Fourth, I find great happiness in teaching. Whether I'm teaching karate, wellness and nutrition, basic writing skills or fundamental cooking tasks, passing along knowledge is one of my greatest joys. With cooking, it's seeing people realize the empowerment of transforming basic ingredients into a fulfilling meal. With writing, it's enjoying the beauty of story emerging as talent is honed by craft. With wellness and nutrition, it's watching people move out of illness and into the power of self-responsibility and hope. With karate, it's seeing children develop the confidence, respect, and honor that comes from hard work and achievement, and adults uncover the poise and conviction that comes from taking risks and not giving up. I love watching people straighten their shoulders, lift their chins and say, "I can do that!"

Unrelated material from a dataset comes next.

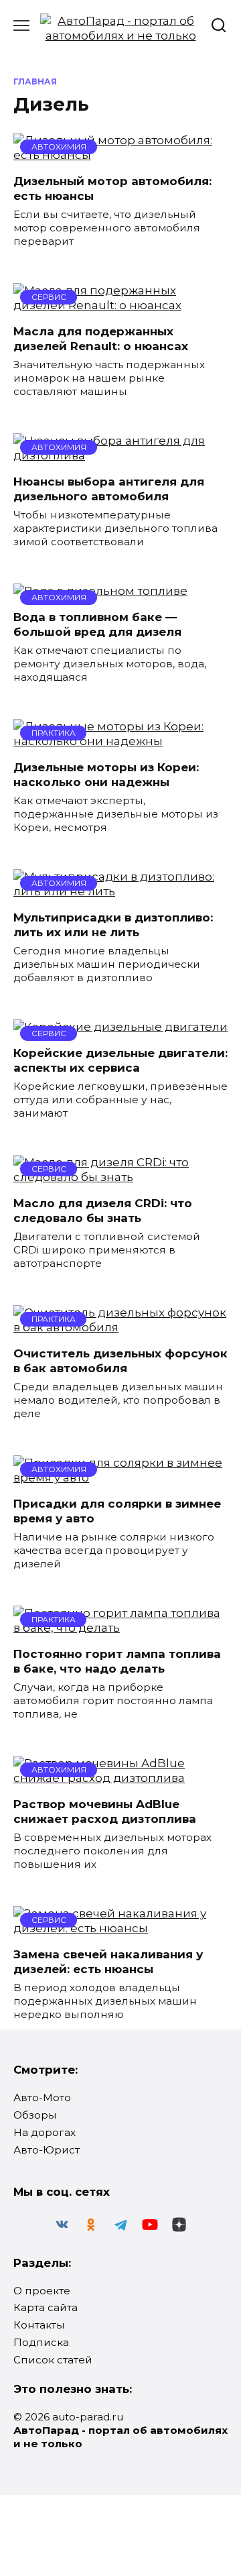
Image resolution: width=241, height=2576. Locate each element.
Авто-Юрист (46, 2149)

Lastly, creativity brings me joy. Developing an entire world--from the broad boundaries of geography to the details of textile fibers--is a delight. Sharing a story, bit by bit, with an audience is awesome. Acting, which I haven't done for years, was a thrill unlike anything else I've done in life. Directing live theater brought a sensation equal in pleasure, but deeper in satisfaction. In fact, directing was like a combination of writing and teaching. Yes, I controlled the parameters for the actors, but once the show opened, the actors had to take what direction I'd given them and make it their own.